**What needs to be done**
Any pictures in the records below must be left out when you repeat the lines from the line containing "The width and height of the screenshot is (184, 398)." through the line containing "Where should I click to: Select" exactly.
'''
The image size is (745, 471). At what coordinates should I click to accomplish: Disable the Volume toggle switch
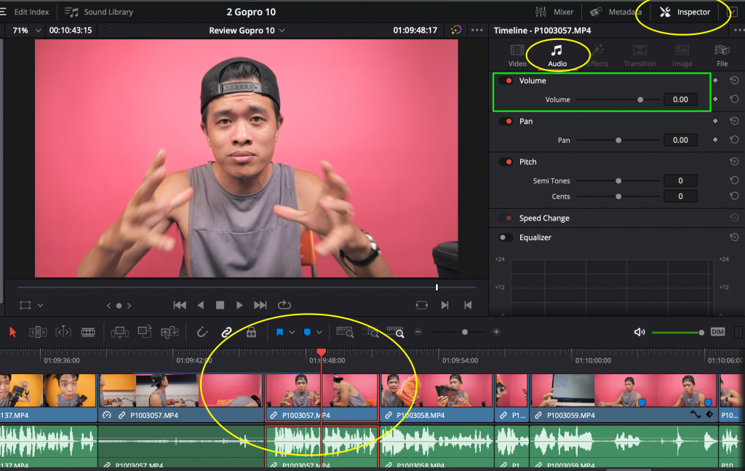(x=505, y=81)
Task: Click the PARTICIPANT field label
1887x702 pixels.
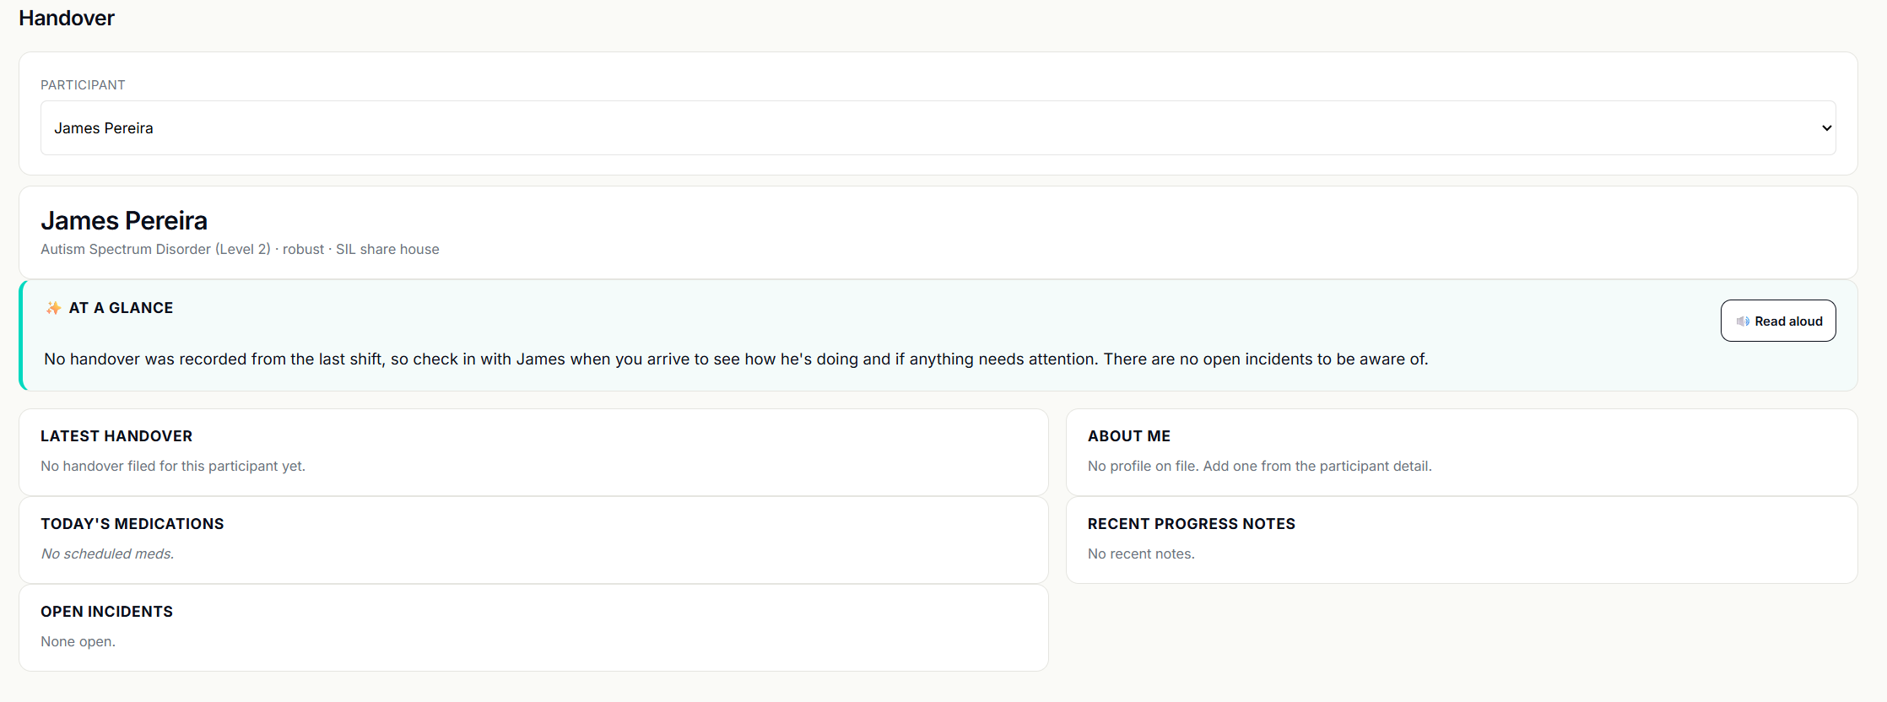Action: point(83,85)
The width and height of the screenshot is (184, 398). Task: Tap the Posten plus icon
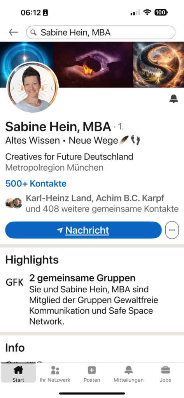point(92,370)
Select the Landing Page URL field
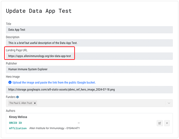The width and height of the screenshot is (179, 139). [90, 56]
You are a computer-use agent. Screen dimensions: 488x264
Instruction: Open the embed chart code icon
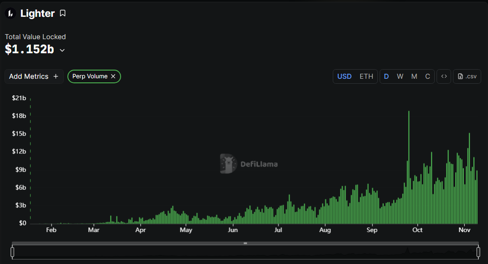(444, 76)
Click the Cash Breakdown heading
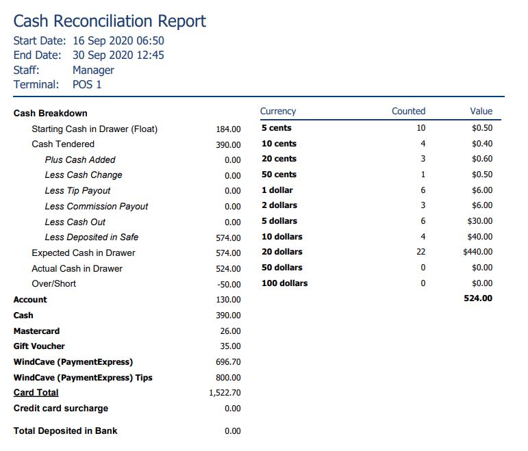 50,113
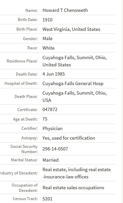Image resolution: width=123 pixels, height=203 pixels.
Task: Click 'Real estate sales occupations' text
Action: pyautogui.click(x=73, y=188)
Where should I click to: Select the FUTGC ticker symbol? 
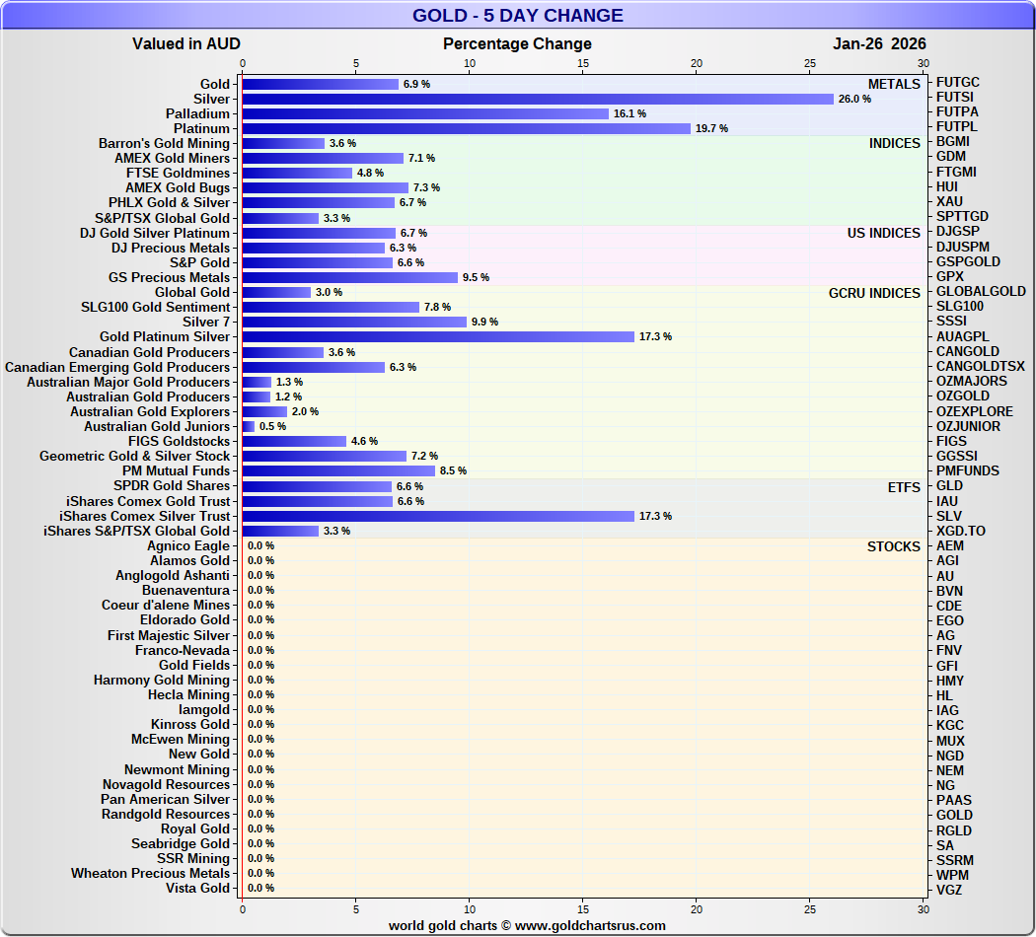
'''
'''
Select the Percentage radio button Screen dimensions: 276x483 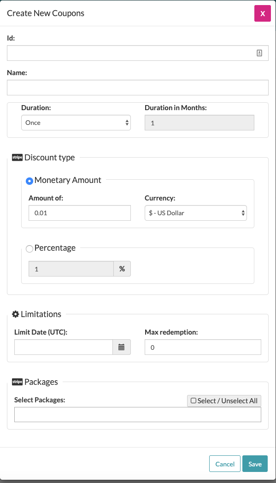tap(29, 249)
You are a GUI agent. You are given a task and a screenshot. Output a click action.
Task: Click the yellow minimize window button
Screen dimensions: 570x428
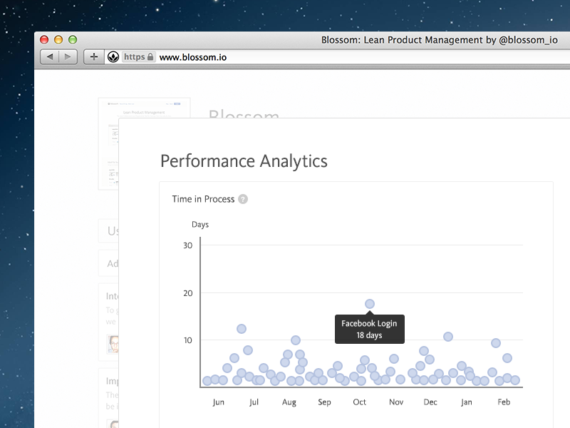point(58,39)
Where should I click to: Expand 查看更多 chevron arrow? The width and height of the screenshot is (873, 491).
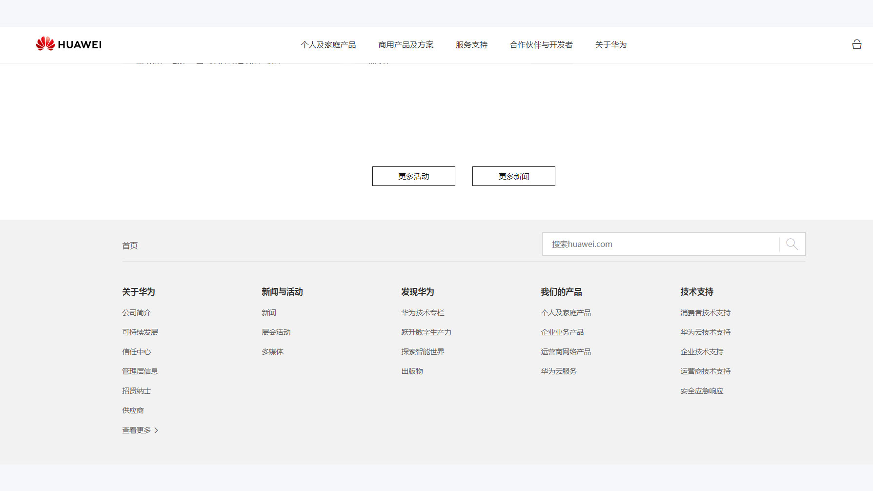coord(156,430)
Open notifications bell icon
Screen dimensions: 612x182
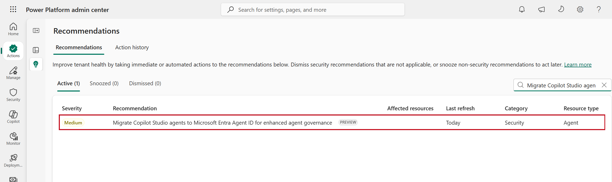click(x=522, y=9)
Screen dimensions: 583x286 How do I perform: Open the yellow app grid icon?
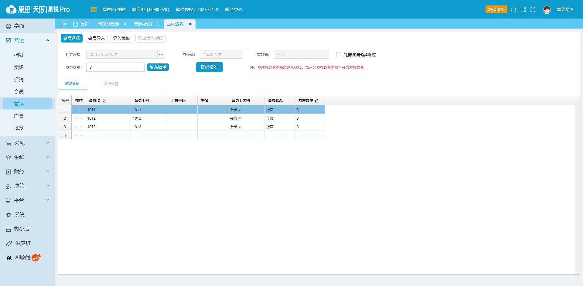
'''
'''
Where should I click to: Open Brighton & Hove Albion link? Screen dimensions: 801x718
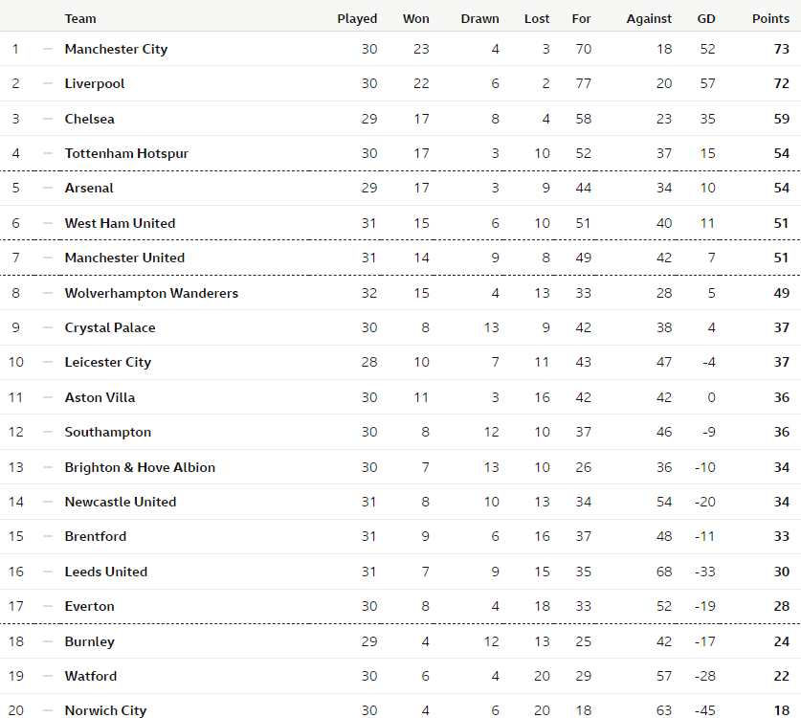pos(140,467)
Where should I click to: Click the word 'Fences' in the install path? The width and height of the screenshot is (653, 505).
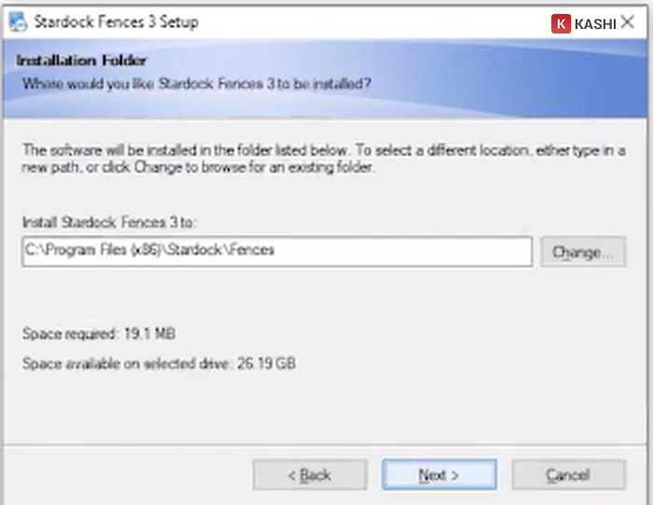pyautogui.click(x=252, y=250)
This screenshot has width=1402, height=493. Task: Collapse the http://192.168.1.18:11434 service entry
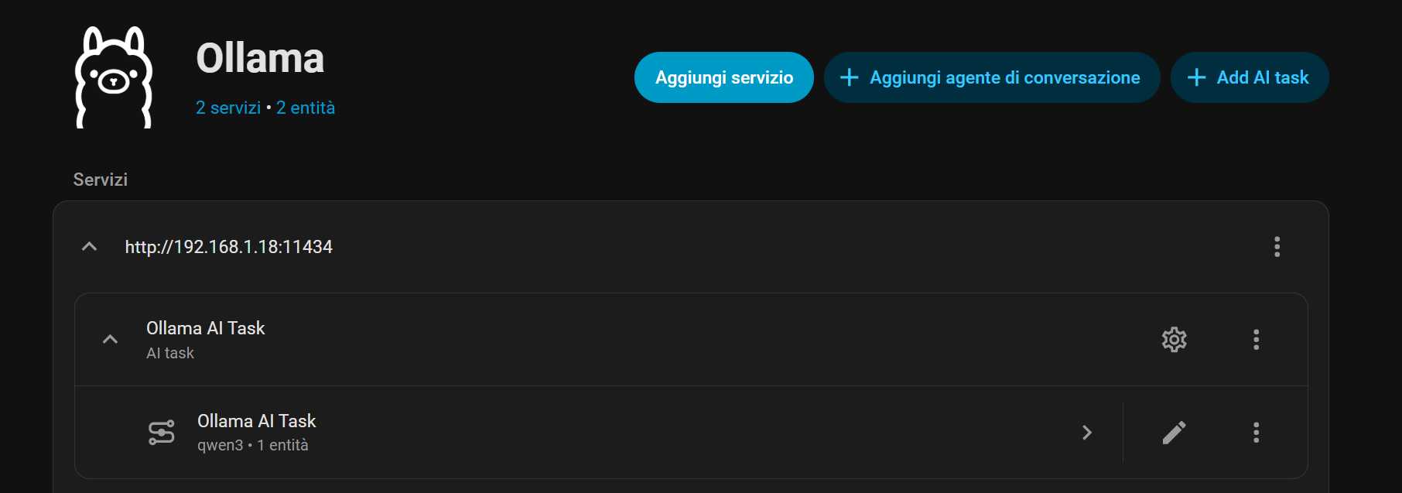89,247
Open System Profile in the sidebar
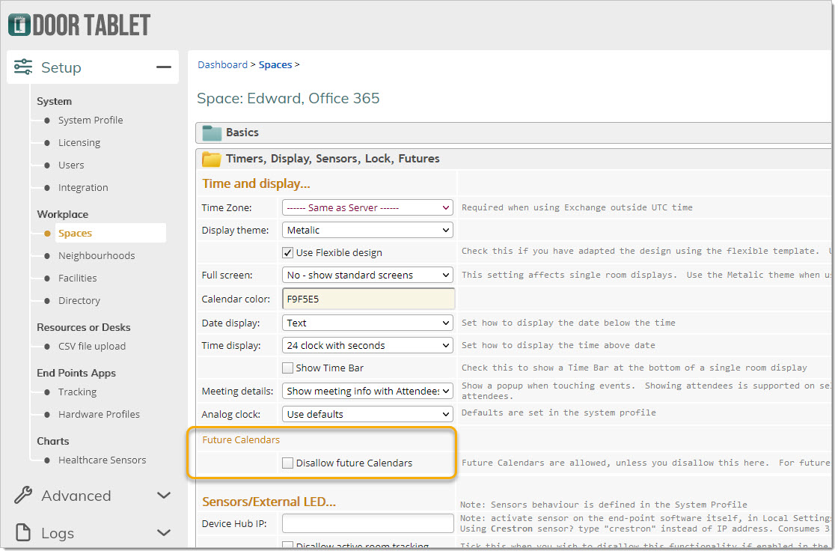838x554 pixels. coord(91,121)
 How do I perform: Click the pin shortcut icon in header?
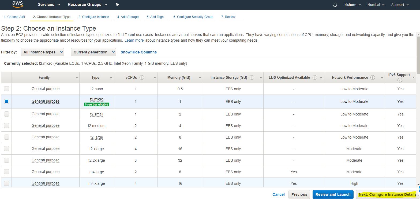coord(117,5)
'''
**Result of the task**
The width and height of the screenshot is (184, 398). Task: Tap the Posten plus icon
point(92,370)
Select the Landing Page URL field
The width and height of the screenshot is (179, 139). [90, 56]
You are a computer-use agent. Screen dimensions: 488x264
Instruction: Open the embed chart code icon
(444, 76)
Click the Cash Breakdown heading
 50,113
Image resolution: width=123 pixels, height=203 pixels.
Task: Click 'Real estate sales occupations' text
Action: pyautogui.click(x=73, y=188)
Where should I click to: Select the FUTGC ticker symbol? 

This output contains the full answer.